### TEXT FOR ANALYSIS
= Beginning of Section =

Whereas previous villains of “the Bat” have tended to stay local, Bane garners national attention with his antics. Instead of putting ‘only’ two ships full of people at risk (the Joker’s social experiment), Bane threatens the entire area of downtown Gotham. Policemen are constantly struck down, buried, blocked in, and killed by Bane’s mercenaries, “not your average brawlers,” as the terrorist turns Gotham’s social, economic and legal structure on its head.
“The people of our greatest city are resilient,” says the president of the United States in response to the masked man’s threat. Considering what they’re up against, they had better be.
The cast is star-laden. Joseph Gordon-Levitt has come a long way from Roger Bomman praying for the Angels to win the pennant (in the 1994 remake of Angels in the Outfield).. His portrayal of Jon Blake, a cop-turned-investigator, (who could potentially be someone a bit more important in the distant future) is at least good enough to hold its own alongside Batman newcomers Anne Hathaway, who brilliantly plays a cold, stunning Catwoman; and Marion Cotillard, Bruce Wayne’s business associate and eventual new lover. Glad it only took you eight years to move on, Bruce.
Michael Caine delivers his best Alfred yet, stepping up to the challenge once again of being butler, friend, and psychologist to Wayne. This time, however, their relationship sours when Alfred finally reveals a well-hidden secret to his employer.

= End of Section =

### THE PROBLEM
Rewrite everything in the movie review from "The cast is" down to "move on, Bruce.", changing "Catwoman" to "Selina Kyle". The entries that follow are separate material, unrelated to the movie review.

### DATA SUPPLIED
= Beginning of Section =

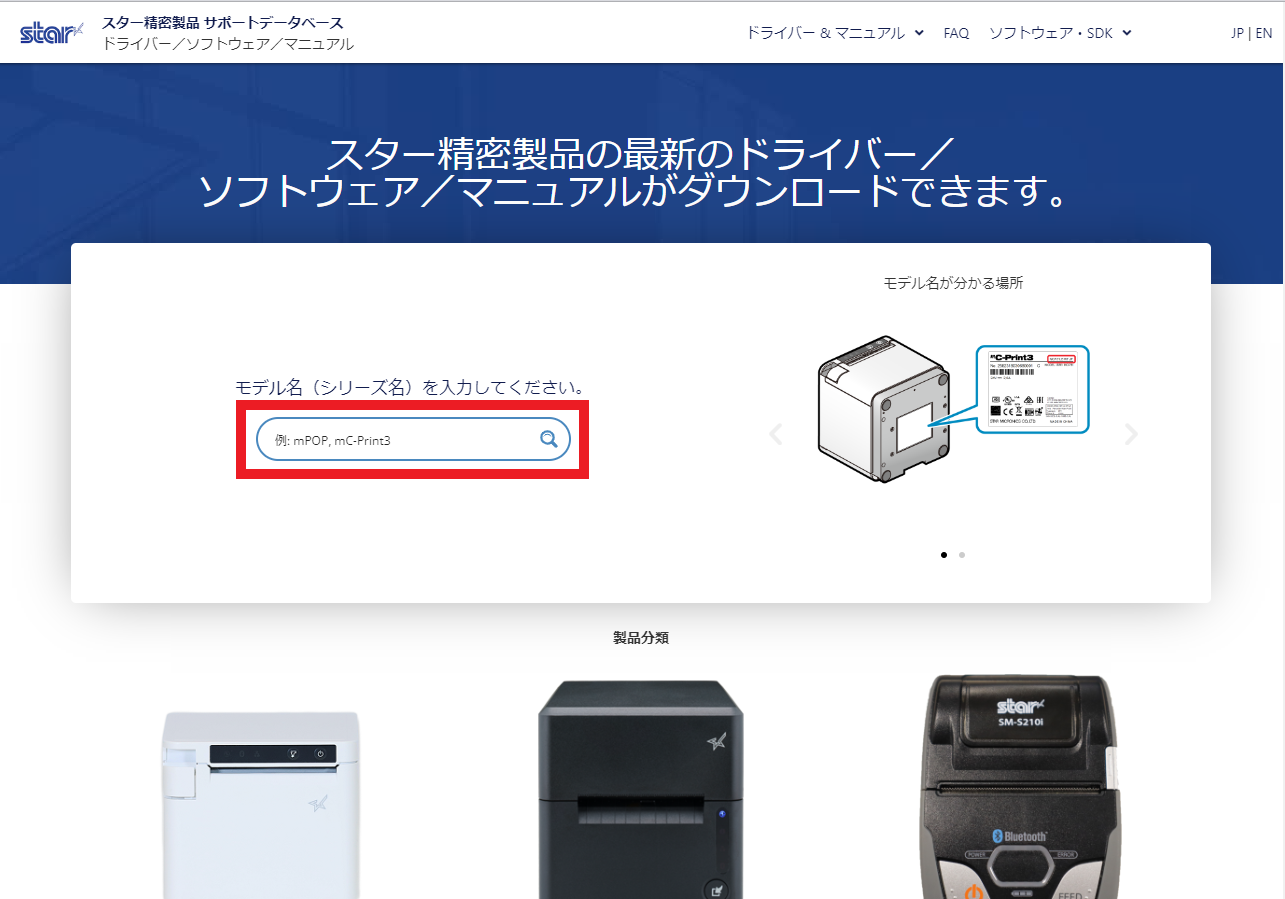Click the model name search input field
1285x899 pixels.
tap(413, 439)
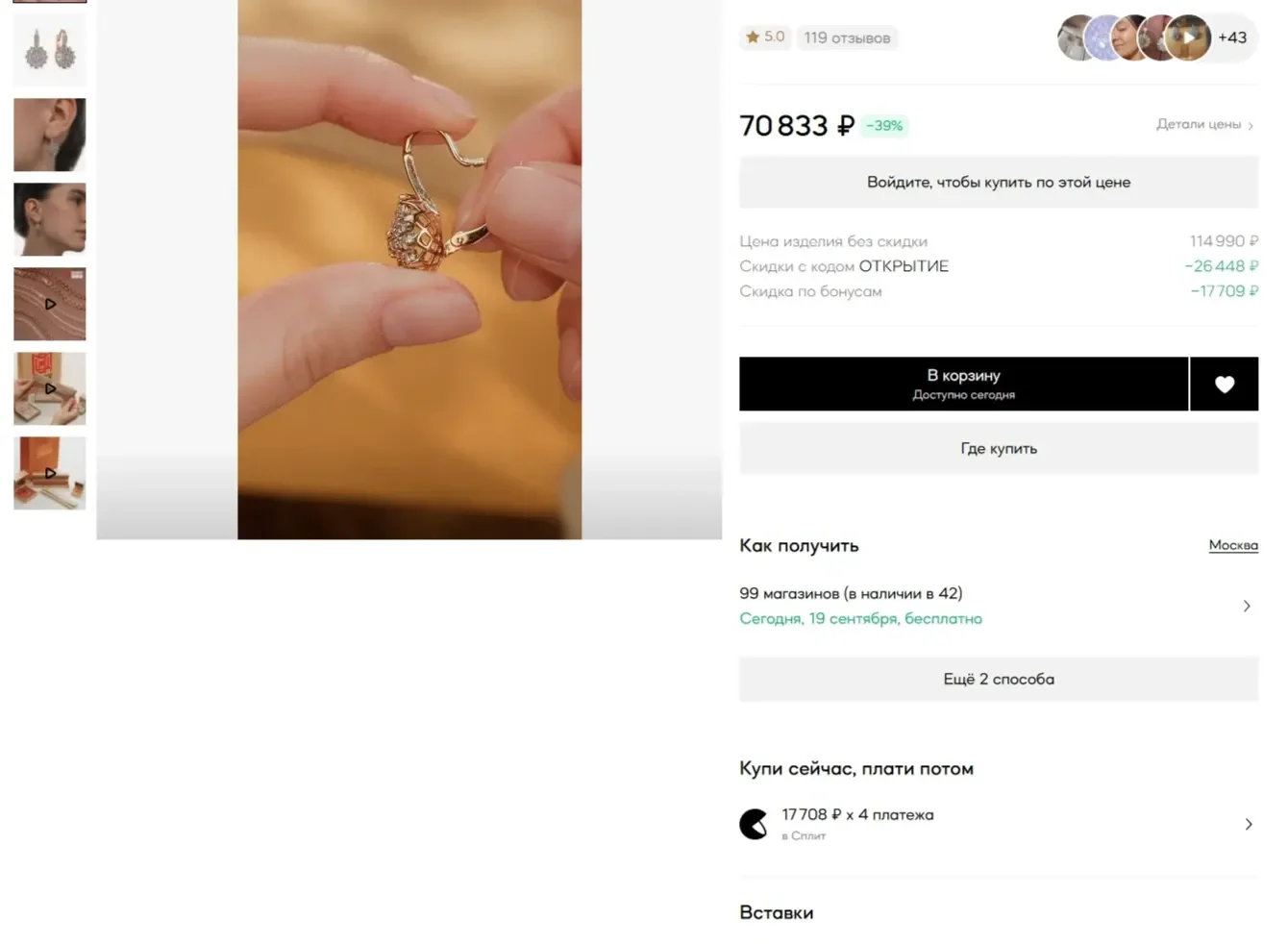Image resolution: width=1288 pixels, height=944 pixels.
Task: Open Детали цены price details
Action: tap(1204, 124)
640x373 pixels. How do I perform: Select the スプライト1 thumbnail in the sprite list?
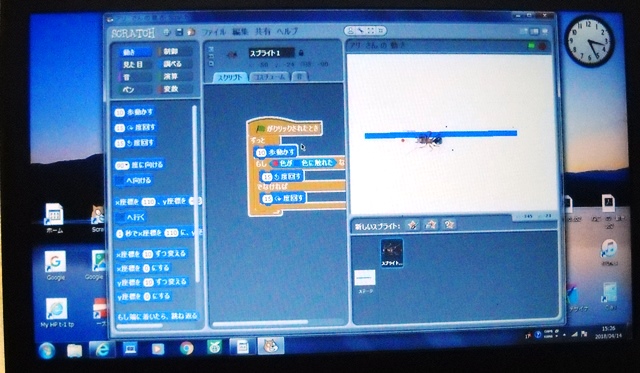coord(392,253)
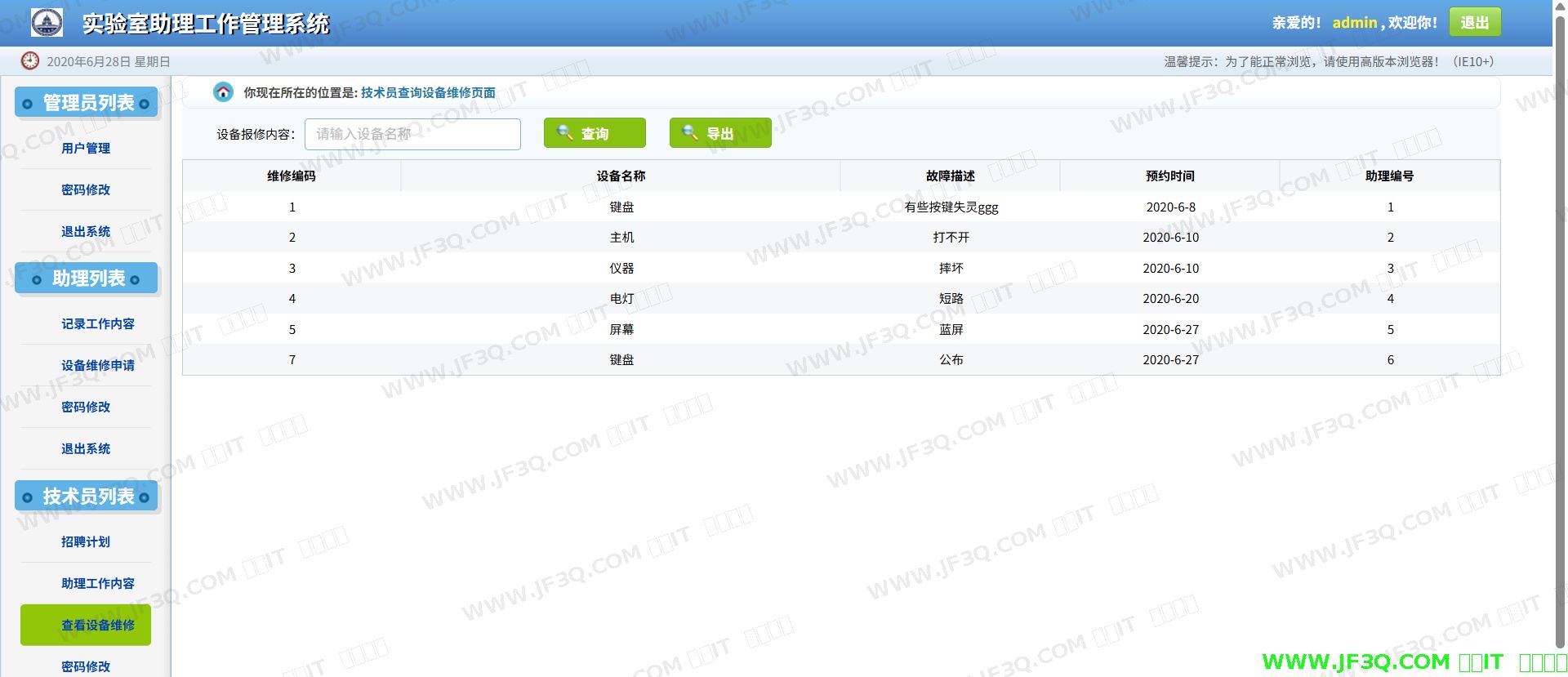
Task: Click the admin username in header
Action: click(x=1354, y=23)
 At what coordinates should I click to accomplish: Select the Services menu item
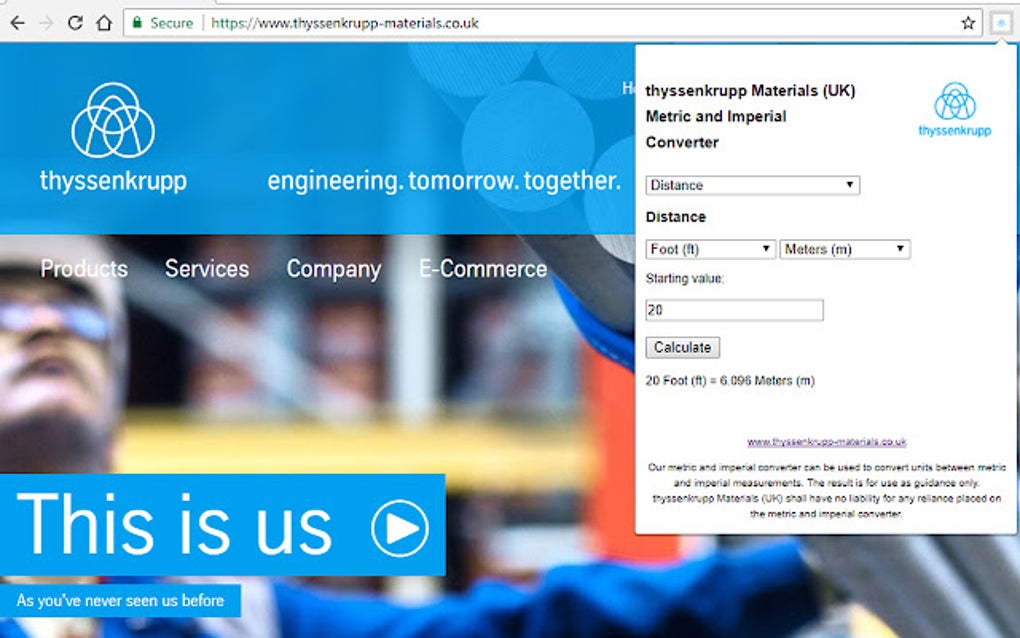tap(207, 268)
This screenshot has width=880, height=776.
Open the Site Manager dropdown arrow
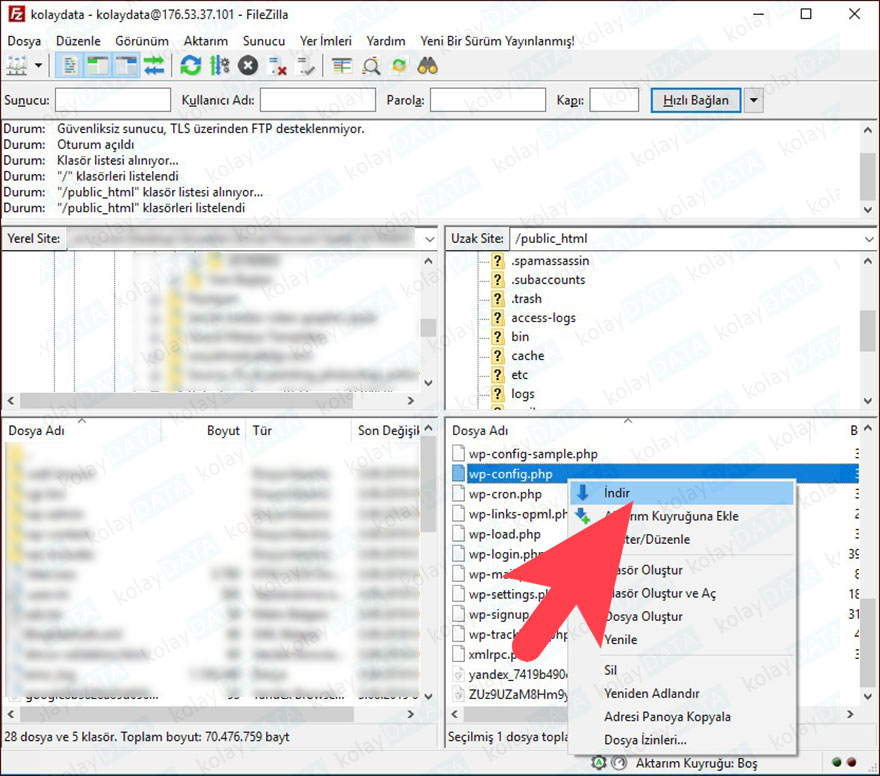point(39,66)
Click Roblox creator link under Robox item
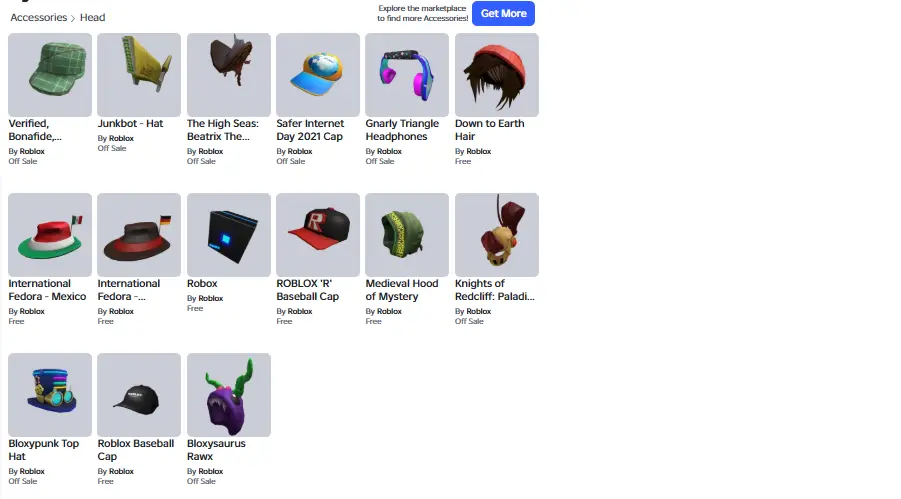 pyautogui.click(x=210, y=298)
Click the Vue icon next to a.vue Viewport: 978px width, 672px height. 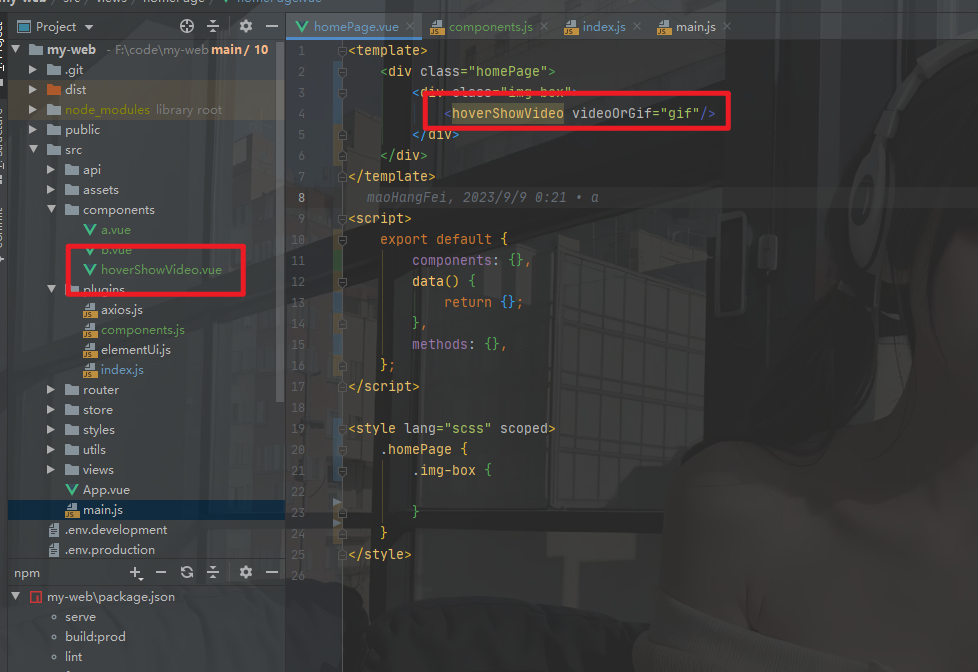coord(91,229)
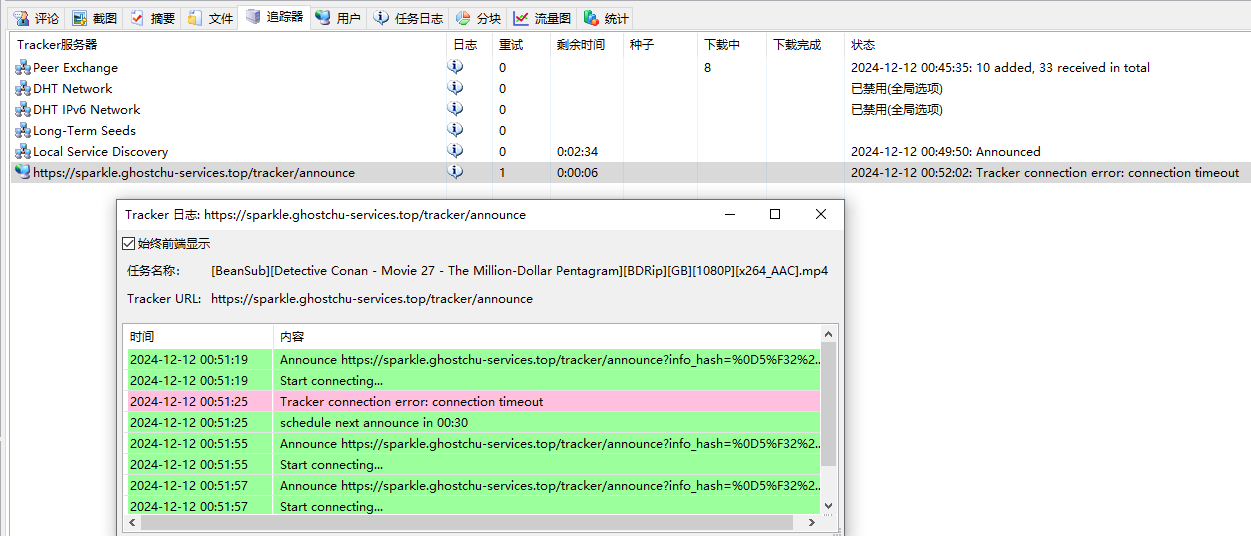Click the sparkle tracker globe icon

[x=23, y=172]
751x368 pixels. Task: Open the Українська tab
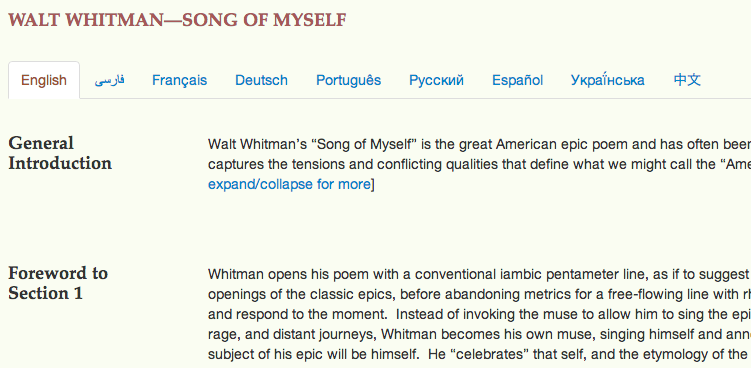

= End of Section =

### RESULT OF THIS EXERCISE
The cast is star-laden. Joseph Gordon-Levitt has come a long way from Roger Bomman praying for the Angels to win the pennant (in the 1994 remake of Angels in the Outfield).. His portrayal of Jon Blake, a cop-turned-investigator, (who could potentially be someone a bit more important in the distant future) is at least good enough to hold its own alongside Batman newcomers Anne Hathaway, who brilliantly plays a cold, stunning Selina Kyle; and Marion Cotillard, Bruce Wayne’s business associate and eventual new lover. Glad it only took you eight years to move on, Bruce.